Haben Sie Empfehlungen für Ihren Nachfolger?
❙ „Empfehlungen“ würde so klingen, wie wenn ich ihm sozusagen Anweisungen geben würde. Das möchte ich nicht tun. Es muss jeder seinen eigenen Weg gehen. Ich werde ihn, so gut ich kann, unterstützen und in manchen Bereichen in anderer Form vielleicht weiter aktiv sein.


Raimund Fastenbauer,
geb. 1950 in Wien, studierte Judaistik und Politikwissenschaft an der Universität Wien sowie Wirtschaftswissenschaften an der Wirtschaftsuniversität Wien.

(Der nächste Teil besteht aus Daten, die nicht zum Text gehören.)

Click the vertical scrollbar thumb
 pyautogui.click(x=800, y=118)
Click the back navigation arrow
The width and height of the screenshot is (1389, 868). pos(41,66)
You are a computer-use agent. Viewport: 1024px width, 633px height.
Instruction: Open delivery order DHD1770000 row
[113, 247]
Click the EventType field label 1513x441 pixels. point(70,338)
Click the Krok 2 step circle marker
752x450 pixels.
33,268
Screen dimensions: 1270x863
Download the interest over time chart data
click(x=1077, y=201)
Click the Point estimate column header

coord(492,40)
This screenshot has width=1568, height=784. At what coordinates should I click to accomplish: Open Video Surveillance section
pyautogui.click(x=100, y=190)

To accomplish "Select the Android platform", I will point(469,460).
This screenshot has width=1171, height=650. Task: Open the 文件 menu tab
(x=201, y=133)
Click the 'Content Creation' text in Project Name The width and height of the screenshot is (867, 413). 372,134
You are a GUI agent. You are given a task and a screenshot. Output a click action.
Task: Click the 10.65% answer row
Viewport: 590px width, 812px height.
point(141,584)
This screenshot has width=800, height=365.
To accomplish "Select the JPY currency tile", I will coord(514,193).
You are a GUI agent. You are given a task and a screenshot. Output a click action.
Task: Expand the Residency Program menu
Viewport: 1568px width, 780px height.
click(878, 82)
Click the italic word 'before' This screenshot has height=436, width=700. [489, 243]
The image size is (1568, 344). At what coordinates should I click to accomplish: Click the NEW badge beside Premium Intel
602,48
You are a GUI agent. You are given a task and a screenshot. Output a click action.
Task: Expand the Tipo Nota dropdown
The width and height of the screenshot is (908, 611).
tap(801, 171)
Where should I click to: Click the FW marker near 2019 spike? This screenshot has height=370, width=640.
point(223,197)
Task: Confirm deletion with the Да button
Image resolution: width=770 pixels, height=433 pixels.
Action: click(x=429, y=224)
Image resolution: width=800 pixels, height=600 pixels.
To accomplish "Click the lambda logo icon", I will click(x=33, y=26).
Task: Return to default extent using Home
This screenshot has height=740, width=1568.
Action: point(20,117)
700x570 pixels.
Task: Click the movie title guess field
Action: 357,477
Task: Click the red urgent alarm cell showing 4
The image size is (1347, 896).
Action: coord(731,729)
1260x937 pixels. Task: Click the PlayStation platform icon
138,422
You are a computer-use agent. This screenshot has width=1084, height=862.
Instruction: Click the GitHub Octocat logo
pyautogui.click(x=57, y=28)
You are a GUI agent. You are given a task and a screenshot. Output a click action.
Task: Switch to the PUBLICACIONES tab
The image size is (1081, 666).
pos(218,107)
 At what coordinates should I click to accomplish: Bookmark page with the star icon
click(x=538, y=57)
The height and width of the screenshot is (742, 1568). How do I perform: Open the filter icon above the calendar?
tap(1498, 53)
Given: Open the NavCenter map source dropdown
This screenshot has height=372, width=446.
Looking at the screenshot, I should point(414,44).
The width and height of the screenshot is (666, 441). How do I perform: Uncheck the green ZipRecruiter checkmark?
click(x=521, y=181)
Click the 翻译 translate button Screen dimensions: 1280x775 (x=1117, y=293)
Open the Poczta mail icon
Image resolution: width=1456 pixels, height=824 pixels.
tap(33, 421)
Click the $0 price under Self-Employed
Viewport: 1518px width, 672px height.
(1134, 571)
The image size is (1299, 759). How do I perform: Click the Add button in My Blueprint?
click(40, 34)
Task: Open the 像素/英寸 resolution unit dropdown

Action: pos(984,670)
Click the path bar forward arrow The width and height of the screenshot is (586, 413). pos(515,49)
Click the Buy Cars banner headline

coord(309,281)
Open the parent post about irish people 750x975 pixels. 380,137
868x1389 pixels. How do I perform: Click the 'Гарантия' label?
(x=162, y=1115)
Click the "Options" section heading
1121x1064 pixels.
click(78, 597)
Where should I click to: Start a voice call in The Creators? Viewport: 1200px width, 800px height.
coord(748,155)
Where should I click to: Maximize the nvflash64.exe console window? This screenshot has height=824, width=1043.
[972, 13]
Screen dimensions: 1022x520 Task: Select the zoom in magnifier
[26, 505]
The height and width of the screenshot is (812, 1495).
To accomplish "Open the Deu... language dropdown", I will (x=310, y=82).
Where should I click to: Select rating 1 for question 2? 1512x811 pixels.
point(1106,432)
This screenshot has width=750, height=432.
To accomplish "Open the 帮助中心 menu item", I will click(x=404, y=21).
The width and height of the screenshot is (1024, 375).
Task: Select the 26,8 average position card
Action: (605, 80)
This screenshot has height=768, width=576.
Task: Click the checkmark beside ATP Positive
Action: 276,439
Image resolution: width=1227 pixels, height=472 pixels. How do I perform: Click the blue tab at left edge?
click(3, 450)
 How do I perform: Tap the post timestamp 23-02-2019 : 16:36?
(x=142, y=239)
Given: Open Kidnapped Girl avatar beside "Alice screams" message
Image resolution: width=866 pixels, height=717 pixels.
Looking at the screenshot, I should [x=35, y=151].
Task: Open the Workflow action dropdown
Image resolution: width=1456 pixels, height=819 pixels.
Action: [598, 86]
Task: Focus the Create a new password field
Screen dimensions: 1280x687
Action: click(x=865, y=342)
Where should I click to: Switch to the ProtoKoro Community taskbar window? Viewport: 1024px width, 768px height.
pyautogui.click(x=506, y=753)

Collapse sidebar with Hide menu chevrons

Er war viele Jahre in der Privatwirtschaft tätig, bevor er im Frühjahr 2006 sein Amt als Generalsekretär für jüdische Angelegenheiten der IKG Wien antrat. Bereits zuvor engagierte er sich intensiv für die jüdische Gemeinde, etwa als Mitglied des Kultusvorstands oder Gründungsmitglied des Schulvereins der Zwi-Peres-Chajes-Schule. Im Vorjahr ergänzte er sein 1975 erworbenes Magisterium um ein Doktorat. In seiner Dissertation behandelte er das Thema Antisemitische Motive als „cultural code“ im Diskurs des modernen Antizionismus im Internet und deutschsprachigen Printmedien. In der Arbeit, die an der Uni Wien vom Institut für Judaistik und der islamischen Religionspädagogik betreut wurde, verglich er traditionelle antisemitische Motive (christlich, rassistisch) mit antijüdischen Motiven im Koran und ging der Frage nach, wie sich beides im modernen Antizionismus mischt. Fastenbauer ist verheiratet mit Elisheva und Vater von zwei erwachsenen Kindern.